You know things are bad when Arne Slot loses his composure. The man who has kept his cool through every crisis this season finally cracked in the Old Trafford press room, and it wasn't a pretty sight.

Slot's lengthy rant about referees going against Liverpool all season long might have felt cathartic in the moment, but it sounded like a manager running out of answers. When you're reeling off a list of grievances stretching back months, you're no longer talking about football decisions. You're talking about desperation.

"I don't think it's a surprise to anyone this season that if there's a VAR intervention or if there's something that could be left or could be right then the decision goes against us," Slot said, before launching into examples spanning the entire campaign. From the penalty shout involving Mac Allister against Paris Saint-Germain to the referee stopping play for a United player whilst ignoring Liverpool's injured keeper against Crystal Palace.

The problem isn't that Slot is wrong about some of these incidents. The Mac Allister head wound in October and the Woodman injury were genuine grievances. But when you're the manager of Liverpool Football Club and you're publicly cataloguing every decision that's gone against you, it suggests something deeper is broken.

Eighteen defeats across all competitions tells its own story. Include the Community Shield penalty loss and you're looking at 19 defeats, matching Liverpool's worst tally this century. Only three seasons since 1962 have produced more losses, with the most recent being Benitez's final campaign in 2009-10.

That comparison should worry FSG more than any referee rant. Benitez at least had the excuse of Hicks and Gillett driving the club towards administration. Slot has no such mitigation at a thriving institution that just posted revenues above £700m.
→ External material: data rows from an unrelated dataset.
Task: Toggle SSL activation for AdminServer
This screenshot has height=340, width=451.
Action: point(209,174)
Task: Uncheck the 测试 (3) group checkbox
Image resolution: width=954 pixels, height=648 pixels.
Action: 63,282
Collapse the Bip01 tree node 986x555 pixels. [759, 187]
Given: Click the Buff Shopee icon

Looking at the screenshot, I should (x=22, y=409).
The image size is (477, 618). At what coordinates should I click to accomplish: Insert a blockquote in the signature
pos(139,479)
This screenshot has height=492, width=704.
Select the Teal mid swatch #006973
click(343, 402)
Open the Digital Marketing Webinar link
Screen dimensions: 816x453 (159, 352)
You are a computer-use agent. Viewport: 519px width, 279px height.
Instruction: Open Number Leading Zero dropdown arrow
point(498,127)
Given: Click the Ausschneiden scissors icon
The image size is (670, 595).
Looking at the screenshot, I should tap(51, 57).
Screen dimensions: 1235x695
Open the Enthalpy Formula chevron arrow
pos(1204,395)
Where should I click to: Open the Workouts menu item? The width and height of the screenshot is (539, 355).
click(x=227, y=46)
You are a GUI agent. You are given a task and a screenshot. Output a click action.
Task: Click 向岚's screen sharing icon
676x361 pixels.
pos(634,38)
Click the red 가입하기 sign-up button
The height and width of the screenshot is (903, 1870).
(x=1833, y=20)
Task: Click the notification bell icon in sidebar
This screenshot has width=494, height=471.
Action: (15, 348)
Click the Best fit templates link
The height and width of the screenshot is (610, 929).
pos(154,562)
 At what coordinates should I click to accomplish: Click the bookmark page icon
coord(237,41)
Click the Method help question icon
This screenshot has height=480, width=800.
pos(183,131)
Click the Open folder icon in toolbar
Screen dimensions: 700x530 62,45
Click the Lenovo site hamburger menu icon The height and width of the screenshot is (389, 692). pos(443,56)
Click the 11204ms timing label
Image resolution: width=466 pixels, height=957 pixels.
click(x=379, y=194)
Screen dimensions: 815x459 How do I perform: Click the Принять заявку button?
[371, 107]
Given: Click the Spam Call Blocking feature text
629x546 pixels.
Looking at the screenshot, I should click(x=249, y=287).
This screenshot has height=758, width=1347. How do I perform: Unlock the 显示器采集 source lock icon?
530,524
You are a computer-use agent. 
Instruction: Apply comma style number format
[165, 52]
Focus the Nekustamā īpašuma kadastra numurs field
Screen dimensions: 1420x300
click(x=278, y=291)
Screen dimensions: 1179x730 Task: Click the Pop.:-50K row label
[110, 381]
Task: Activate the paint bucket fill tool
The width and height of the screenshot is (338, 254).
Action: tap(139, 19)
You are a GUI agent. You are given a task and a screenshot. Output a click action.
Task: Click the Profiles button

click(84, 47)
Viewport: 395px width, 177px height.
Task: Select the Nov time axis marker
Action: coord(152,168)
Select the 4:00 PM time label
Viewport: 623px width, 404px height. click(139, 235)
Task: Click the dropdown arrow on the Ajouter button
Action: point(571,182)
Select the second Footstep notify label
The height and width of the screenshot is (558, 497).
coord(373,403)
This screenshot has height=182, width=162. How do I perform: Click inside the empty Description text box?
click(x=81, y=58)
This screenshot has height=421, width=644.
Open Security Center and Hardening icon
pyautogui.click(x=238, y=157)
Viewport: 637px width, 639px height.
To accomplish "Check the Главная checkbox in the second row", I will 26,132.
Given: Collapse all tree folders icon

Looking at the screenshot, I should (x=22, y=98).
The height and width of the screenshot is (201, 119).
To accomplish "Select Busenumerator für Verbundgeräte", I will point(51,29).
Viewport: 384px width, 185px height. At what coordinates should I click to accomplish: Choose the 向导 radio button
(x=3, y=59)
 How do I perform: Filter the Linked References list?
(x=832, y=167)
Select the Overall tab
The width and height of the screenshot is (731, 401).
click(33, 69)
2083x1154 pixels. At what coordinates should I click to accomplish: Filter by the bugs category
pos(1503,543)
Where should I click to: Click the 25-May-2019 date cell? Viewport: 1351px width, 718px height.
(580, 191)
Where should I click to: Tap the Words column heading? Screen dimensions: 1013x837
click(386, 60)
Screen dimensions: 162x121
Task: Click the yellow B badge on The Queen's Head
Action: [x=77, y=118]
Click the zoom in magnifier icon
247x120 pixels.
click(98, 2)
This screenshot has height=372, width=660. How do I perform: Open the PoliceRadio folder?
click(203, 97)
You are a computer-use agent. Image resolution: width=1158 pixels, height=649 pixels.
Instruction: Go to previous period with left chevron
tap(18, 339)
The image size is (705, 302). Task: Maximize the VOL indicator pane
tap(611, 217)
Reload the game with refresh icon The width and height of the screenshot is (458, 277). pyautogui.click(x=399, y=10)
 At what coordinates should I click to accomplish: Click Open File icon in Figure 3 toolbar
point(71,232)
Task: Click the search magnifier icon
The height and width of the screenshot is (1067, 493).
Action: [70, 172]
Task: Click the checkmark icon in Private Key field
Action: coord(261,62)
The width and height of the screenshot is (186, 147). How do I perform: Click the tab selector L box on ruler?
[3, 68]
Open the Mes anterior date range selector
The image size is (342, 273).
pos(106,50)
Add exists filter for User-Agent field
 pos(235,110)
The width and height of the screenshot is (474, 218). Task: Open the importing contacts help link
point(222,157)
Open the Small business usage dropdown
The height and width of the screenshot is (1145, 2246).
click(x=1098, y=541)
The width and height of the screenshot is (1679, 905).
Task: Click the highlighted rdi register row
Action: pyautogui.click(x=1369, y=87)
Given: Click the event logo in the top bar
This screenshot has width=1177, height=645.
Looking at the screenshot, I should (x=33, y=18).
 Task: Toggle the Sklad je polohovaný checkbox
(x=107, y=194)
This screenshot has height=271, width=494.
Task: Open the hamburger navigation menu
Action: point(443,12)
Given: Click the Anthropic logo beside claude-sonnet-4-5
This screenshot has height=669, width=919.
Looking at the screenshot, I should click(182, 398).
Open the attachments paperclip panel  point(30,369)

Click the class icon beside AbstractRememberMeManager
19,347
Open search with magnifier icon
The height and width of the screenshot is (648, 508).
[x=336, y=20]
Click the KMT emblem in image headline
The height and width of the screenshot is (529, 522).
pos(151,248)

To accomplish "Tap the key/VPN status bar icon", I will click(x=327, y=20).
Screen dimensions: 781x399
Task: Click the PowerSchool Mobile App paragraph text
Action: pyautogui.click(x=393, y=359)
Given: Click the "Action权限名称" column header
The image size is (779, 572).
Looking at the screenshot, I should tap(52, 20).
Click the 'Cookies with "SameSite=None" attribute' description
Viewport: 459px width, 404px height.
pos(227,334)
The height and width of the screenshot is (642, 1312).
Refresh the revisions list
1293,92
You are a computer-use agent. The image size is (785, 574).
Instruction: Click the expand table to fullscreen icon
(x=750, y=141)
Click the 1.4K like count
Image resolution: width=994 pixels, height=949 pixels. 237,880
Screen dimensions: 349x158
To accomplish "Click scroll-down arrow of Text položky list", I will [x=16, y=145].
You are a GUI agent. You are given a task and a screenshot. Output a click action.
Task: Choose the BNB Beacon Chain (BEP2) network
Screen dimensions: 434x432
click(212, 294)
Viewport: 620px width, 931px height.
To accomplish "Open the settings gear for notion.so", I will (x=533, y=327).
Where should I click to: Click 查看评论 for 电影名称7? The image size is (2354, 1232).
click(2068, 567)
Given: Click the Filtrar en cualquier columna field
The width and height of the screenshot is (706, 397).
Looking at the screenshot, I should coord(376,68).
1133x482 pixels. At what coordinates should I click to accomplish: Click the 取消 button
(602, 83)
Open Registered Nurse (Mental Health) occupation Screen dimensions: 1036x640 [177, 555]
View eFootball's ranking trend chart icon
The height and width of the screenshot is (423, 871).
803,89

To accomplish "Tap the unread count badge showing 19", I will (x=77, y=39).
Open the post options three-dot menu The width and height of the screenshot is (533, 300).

Eleven league defeats represents Liverpool's worst domestic campaign in over a decade. The last time the Reds lost this many league matches, Brendan Rodgers was heading for the exit door. By mid-October of the following season, Klopp had replaced him.

Slot still has credit in the bank that neither Benitez nor Rodgers possessed in their final months. The Premier League title is recent enough to matter, and the underlying quality in this squad remains obvious. But credit runs out quickly when patterns become entrenched.

The most damning pattern isn't about referees or VAR decisions. It's about Liverpool's chronic inability to start matches properly. Twenty-one times this season they've conceded the first goal. Twenty-one times they've needed to chase the game rather than control it from the outset.

At Old Trafford, that familiar sluggishness cost them again. Whatever Slot tells his players before kick-off clearly isn't working, and at this stage it's hard to know what's worse: that his message is wrong or that nobody's listening.

Virgil van Dijk tried to project confidence after the defeat, insisting the quality remains in the team. "We have the quality to hurt any opponent," the captain said. "But sometimes it goes also with a combination of the mindset."

That mindset reference cuts to the heart of Liverpool's problems. Technical ability was never the issue with this squad. Mental fragility, however, has defined their season. They've become a team that reacts to events rather than dictating them.

Slot's explosion in the press room might have been human and understandable, but it won't solve anything. Managers who publicly blame external factors are usually managers who've lost control of the internal ones. FSG will be watching closely as this season limps towards its conclusion.

With three matches left and a summer of decisions looming, Slot needs to find answers beyond the referee's whistle.